TEXT TO READ:
◇ ◇ ◇
Now, think about the problem like divide and conquer first. Our problem is multiplying $A_{1}\times\dots \times A_{n}$ . In divide and conquer, we might choose a matrix $A_{k}$ , $1\leq k<n$ , such that we then compute the problems $A_{1}\times\dots \times A_{k}$ and $A_{k+1}\times\dots \times A_{n}$ separately, and then combining afterwards. However, we must also consider all possible $k$ , as it is not guaranteed that our split is optimal.

To write out the subproblems, we first generalize this conclusion by replacing $A_{1}$ with $A_{i}$ and $A_{n}$ with $A_{j}$ , just to make notation easier. Then, let $C(i,j)$ denote the cost of multiplying $A_{i}\times\dots \times A_{j}$ , where $1\leq i\leq j\leq n$ , with an obvious base case of $C(x,x)=0$ . Then,

C(i,j)=\mathrm{min}_{i\leq k<j}\{ C(i,k)+C(k+1,j)+a_{i-1}\cdot a_{k}\cdot a_{j} \}

This is sufficient to solve the problem, and we simply compute this for all $i,j$ , memoizing to avoid recomputation. This is a 2D table of size $n^{2}$ , and calculating each entry requires looping through, at most, $O(n)$ other entries. Thus, the total runtime is $O(n^{3})$ .

6.6 Shortest Paths

Shortest Reliable Paths

The shortest reliable path is defined as the shortest path from $s$ to $t$ that uses at most $k$ edges.

Let $dist(v,i)$ be the length of the shortest path from $s$ to $v$ that uses $i$ edges, where $i\leq k$ . Let $\ell(u,v)$ denote the weight of the edge from $u$ to $v$ . We can then define

dist(v,i)=\underset{ (u,v)\in E }{ \mathrm{min} }(dist(u,i-1)+\ell(u,v))
◇ ◇ ◇
DATA SEGMENT:
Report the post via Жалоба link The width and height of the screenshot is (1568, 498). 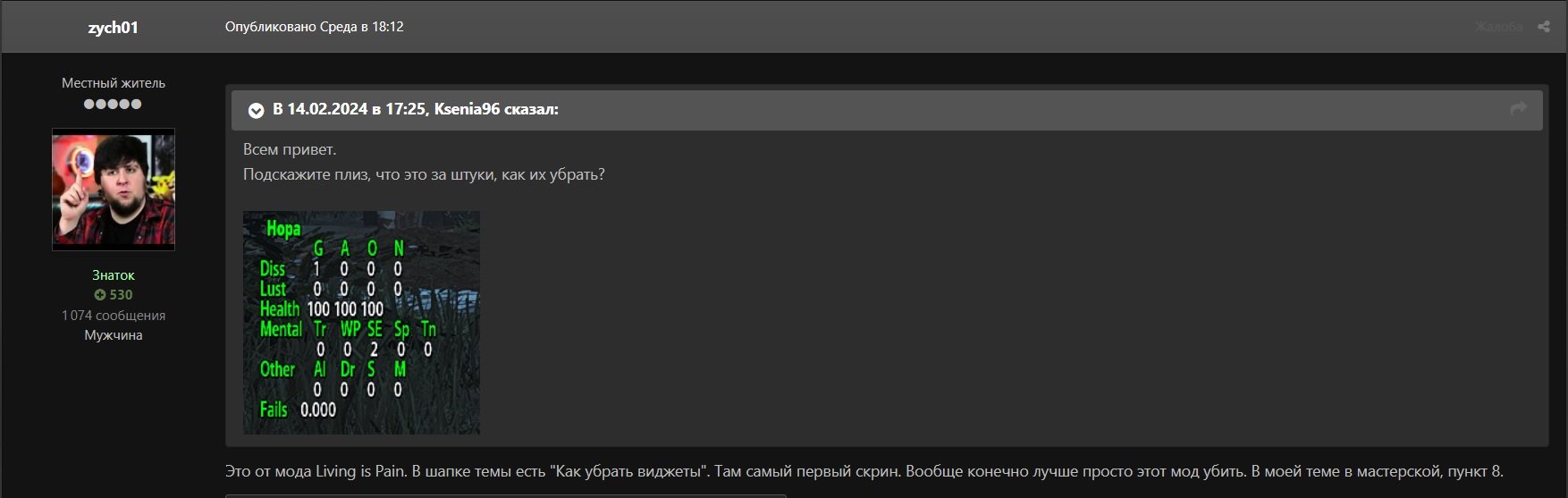pyautogui.click(x=1498, y=27)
◇ ◇ ◇
DIRECTIONS:
1 > Answer these questions using the passage on matrix chains and shortest paths.
(a) What base case is given for C(x,x)?
(b) What total runtime does the passage state for computing the table?
(c) How is the shortest reliable path defined?
2 > Quote the stretch of the passage on matrix chains and shortest paths from "This is sufficient" through "most $k$ edges.".

SOLUTIONS IN ORDER:
1 >
(a) C(x,x) = 0
(b) O(n³)
(c) It is the shortest path from s to t that uses at most k edges.

2 >
This is sufficient to solve the problem, and we simply compute this for all $i,j$ , memoizing to avoid recomputation. This is a 2D table of size $n^{2}$ , and calculating each entry requires looping through, at most, $O(n)$ other entries. Thus, the total runtime is $O(n^{3})$ .

6.6 Shortest Paths

Shortest Reliable Paths

The shortest reliable path is defined as the shortest path from $s$ to $t$ that uses at most $k$ edges.